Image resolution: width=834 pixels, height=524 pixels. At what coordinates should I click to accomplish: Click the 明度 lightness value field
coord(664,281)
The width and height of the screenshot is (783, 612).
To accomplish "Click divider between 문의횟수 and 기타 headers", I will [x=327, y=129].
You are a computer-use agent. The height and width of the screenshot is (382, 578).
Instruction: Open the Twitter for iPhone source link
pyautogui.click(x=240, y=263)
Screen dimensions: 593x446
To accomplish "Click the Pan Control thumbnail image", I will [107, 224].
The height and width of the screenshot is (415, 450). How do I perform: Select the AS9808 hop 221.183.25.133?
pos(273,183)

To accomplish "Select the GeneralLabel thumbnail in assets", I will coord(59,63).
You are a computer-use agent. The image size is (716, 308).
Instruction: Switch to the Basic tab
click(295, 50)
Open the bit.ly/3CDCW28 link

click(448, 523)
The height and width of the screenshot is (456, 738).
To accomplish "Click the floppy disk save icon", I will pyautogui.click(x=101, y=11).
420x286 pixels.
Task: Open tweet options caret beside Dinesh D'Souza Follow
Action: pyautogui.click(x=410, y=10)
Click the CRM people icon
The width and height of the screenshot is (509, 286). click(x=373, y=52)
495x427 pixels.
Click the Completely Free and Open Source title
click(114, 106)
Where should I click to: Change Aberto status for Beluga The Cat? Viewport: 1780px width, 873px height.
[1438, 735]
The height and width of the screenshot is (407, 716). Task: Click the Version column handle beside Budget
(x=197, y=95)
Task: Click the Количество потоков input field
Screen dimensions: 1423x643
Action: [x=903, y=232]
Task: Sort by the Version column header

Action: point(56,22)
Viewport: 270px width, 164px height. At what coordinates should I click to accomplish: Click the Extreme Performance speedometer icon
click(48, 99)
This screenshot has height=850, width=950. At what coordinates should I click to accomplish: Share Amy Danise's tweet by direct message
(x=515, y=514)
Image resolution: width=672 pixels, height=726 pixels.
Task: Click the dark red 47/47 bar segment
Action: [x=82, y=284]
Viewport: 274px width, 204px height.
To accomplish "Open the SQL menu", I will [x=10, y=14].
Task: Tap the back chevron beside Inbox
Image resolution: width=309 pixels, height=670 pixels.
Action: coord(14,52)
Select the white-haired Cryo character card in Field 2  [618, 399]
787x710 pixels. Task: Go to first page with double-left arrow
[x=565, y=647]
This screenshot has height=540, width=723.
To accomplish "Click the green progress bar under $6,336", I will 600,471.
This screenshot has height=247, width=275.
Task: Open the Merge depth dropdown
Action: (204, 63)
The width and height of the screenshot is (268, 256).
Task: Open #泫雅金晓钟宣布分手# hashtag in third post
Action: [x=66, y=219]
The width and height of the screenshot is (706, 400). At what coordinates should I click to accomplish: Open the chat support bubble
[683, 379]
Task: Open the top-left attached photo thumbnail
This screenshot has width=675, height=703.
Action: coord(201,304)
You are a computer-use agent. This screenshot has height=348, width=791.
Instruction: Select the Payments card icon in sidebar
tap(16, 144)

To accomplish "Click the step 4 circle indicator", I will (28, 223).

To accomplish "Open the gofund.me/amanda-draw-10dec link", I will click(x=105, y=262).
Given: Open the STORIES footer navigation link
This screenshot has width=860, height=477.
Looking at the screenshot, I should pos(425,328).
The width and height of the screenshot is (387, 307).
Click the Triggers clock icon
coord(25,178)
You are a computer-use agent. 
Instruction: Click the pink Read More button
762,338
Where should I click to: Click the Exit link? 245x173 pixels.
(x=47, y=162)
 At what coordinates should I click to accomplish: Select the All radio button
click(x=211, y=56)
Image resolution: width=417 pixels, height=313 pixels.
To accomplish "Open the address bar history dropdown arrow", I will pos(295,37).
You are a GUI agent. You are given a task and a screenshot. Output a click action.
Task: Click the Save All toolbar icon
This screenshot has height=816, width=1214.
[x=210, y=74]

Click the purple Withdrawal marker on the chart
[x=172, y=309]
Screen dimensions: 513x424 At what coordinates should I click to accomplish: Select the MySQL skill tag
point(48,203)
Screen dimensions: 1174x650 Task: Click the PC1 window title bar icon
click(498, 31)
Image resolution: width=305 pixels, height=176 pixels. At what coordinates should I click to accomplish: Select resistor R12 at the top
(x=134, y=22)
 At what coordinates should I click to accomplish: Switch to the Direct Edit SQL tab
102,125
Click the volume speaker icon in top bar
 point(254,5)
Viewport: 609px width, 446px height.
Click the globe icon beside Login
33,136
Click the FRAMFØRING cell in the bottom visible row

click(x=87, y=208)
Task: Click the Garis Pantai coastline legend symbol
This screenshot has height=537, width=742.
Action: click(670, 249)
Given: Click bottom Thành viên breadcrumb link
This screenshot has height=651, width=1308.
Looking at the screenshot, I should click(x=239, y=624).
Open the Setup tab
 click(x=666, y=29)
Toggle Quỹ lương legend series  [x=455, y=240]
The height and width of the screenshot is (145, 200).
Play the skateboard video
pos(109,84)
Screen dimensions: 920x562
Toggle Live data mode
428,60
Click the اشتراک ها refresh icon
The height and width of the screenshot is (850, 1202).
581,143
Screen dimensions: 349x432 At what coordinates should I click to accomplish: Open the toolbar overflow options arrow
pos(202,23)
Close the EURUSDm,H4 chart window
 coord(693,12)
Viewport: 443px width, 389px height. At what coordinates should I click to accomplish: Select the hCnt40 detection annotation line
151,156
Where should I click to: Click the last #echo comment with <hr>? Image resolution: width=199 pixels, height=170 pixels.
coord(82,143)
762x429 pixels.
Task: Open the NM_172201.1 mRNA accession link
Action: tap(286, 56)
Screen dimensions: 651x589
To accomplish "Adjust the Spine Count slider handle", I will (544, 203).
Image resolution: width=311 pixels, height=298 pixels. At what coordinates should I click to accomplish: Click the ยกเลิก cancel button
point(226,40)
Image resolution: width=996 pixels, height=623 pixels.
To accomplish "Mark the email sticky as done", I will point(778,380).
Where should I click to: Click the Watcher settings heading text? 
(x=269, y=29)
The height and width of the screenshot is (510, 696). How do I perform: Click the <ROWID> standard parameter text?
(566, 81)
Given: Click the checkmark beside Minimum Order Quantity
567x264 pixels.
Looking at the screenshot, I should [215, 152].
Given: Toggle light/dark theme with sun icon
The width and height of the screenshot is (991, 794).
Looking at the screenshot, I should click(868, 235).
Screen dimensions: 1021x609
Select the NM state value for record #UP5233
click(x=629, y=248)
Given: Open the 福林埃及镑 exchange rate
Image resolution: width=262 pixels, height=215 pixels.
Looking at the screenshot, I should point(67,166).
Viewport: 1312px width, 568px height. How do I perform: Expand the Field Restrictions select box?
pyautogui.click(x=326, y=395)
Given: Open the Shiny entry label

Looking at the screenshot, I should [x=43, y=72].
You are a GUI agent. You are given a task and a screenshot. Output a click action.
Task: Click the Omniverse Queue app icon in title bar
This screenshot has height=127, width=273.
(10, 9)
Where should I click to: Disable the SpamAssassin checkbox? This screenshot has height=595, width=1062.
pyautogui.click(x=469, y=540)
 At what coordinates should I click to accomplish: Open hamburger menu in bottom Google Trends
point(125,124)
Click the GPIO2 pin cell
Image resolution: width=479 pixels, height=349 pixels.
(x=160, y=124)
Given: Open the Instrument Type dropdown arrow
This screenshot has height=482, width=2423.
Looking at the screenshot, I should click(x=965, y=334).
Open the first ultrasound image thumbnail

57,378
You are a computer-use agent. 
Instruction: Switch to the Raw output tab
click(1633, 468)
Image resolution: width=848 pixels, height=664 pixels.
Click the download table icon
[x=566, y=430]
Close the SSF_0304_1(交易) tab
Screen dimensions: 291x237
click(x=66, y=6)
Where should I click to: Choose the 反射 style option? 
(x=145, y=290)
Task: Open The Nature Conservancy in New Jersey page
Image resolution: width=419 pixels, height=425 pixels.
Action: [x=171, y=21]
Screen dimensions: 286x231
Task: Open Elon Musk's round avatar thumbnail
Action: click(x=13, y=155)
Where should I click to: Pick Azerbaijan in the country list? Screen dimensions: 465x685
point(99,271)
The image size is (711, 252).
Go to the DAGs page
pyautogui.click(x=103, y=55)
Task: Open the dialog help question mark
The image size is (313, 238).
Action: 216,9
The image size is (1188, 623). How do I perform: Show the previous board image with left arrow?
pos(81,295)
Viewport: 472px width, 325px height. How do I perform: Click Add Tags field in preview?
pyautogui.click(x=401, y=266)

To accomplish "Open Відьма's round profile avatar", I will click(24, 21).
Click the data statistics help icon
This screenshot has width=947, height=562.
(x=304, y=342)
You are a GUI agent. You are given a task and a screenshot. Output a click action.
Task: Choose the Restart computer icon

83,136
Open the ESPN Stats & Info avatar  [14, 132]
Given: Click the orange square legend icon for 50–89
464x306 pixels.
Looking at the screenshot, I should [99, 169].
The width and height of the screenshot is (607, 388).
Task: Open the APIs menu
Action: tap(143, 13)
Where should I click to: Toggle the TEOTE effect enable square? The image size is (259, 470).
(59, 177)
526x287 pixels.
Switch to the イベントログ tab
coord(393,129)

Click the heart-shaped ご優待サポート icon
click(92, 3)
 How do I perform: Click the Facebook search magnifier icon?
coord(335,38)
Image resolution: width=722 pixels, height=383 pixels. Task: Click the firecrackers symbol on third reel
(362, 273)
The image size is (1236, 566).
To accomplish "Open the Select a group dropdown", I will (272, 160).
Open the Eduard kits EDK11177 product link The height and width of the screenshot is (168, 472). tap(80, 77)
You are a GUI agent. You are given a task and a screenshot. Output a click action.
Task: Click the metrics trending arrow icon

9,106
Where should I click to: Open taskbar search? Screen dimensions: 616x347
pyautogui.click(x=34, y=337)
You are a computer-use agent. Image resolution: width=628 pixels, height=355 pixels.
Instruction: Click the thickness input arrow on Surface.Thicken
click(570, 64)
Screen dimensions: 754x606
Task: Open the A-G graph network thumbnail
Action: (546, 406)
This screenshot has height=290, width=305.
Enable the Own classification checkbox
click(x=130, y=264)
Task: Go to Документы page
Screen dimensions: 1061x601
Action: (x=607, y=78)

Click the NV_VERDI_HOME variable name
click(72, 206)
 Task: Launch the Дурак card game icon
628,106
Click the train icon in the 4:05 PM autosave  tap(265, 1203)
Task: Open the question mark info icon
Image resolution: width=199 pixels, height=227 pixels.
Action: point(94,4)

**Work required:**
Pick out every line of the listing containing the word "question", and show those lines.

**Reply to the task:**
Task: Open the dialog help question mark
Task: Open the question mark info icon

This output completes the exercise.